Among the lines of the records below, copy those that hold the word "Given".

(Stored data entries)
--- --- ---

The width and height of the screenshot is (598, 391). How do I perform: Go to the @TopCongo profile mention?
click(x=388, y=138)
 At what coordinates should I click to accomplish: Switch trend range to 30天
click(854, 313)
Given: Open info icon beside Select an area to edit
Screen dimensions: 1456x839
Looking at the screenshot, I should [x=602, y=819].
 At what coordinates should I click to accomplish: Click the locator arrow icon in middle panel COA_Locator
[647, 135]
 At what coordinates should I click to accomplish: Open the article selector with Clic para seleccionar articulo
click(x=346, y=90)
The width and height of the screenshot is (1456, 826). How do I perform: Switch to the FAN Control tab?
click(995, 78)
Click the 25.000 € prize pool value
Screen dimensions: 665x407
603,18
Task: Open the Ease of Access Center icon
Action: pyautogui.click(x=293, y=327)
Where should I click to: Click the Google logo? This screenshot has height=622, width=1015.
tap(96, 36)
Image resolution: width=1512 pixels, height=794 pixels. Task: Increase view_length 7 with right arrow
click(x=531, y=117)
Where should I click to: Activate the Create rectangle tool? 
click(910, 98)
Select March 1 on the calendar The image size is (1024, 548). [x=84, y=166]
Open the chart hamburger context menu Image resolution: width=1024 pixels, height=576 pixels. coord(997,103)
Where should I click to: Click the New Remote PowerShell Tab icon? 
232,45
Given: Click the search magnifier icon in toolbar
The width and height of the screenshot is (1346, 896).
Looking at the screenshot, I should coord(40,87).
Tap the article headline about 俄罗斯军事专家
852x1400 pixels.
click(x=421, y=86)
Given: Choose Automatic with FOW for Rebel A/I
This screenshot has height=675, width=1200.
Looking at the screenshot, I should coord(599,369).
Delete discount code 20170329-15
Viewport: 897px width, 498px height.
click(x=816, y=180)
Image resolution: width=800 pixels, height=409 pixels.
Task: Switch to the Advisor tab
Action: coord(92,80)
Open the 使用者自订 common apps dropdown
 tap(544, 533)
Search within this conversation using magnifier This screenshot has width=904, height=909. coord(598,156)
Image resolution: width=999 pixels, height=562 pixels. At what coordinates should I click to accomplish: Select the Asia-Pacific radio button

--- --- ---

▸ REPLY TO THE EXERCISE:
Given: Open info icon beside Select an area to edit
Given: Click the search magnifier icon in toolbar
Given: Choose Automatic with FOW for Rebel A/I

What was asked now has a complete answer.